Iraq body count soars in October
Mission accomplished, over and over. (AP):
Four soldiers from the Army’s Task Force Baghdad soldiers died Monday when their patrol struck a roadside bomb in Youssifiyah, 12 miles south of Baghdad in an area known as the “triangle of death.”
Two other soldiers from the 29th Brigade Combat Team were also killed in a bombing Monday near Balad, 50 miles north of Baghdad. The U.S. military also said a Marine was killed Sunday near Amiriyah, 25 miles west of Baghdad.
Those deaths raised the death toll for October to more than 90, the highest monthly total since January when 107 American service members died. The latest deaths brought to 2,025 the number of U.S. service members who have died since the Iraq war began in March 2003.
Must see cable TV: ‘Off to War’
If you have cable and the Times/Discovery Channel, you need to tune in to the fine documentary series Off to War. It’s ten parts (with the last episode premiering in late November), chronicling the deployment of the 39th Brigade of the Arkansas National Guard to Iraq.
On July 26, 2003, the lives of many families in rural Arkansas began to swing in an unexpected and even frightening direction. That’s when members of the 39th Brigade of the Arkansas National Guard were officially told that they would be heading to Iraq and wouldn’t be coming home until the spring of 2005.
The series is executive produced by the immensely talented Jon Alpert, whose work I enjoyed on the Today Show many years ago. He received critical acclaim for several documentaries produced for HBO, including Lockup: The Prisoners of Rikers Island.

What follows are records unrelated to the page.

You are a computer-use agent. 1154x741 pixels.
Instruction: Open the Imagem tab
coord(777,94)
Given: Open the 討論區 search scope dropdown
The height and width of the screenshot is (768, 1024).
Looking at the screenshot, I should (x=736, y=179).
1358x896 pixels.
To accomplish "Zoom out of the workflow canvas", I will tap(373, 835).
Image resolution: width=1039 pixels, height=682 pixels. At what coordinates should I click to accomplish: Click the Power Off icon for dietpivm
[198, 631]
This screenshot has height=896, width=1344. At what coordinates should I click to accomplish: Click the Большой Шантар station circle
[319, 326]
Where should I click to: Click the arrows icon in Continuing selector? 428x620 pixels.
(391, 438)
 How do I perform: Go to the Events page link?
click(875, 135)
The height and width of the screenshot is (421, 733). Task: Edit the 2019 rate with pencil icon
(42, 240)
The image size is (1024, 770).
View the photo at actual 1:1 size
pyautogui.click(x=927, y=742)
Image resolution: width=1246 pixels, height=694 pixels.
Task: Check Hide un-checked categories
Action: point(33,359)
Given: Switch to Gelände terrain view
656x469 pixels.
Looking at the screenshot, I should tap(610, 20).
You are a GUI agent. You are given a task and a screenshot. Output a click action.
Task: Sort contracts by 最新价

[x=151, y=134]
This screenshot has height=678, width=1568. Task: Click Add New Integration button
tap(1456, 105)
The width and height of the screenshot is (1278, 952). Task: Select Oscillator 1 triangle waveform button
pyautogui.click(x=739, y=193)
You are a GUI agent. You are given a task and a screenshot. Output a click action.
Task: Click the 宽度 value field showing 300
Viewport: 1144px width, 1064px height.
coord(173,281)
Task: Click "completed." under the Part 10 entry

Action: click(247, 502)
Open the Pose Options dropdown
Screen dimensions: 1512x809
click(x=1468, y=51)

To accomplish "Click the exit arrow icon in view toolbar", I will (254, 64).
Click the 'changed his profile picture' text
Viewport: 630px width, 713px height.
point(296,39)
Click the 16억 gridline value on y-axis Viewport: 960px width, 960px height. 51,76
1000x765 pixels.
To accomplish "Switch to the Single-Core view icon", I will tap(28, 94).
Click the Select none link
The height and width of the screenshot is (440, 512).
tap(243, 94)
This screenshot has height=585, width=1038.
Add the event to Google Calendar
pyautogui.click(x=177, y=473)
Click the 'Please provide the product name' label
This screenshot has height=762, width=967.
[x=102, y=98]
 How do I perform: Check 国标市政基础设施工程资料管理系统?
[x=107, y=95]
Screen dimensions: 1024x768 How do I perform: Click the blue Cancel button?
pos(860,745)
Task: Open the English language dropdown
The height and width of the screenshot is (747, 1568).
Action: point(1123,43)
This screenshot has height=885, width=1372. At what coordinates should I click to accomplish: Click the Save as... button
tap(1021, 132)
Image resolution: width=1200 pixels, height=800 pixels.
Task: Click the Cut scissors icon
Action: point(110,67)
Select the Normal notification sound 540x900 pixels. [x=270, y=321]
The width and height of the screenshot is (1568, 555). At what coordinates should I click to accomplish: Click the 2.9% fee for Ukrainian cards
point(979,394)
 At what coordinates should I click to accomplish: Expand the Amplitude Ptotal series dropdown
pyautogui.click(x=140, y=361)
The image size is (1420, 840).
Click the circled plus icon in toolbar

The filmmakers on the ground, Craig and Brent Renaud, brothers born and raised in Little Rock, Arkansas, do an amazing job of reporting in the classic mode of documentary filmmaking — they allow the voices, personalities and events the subjects experience to shape the politics of the film. We’re not talking F9/11 here, but the effect is just as devastating an indictment of the Iraq war.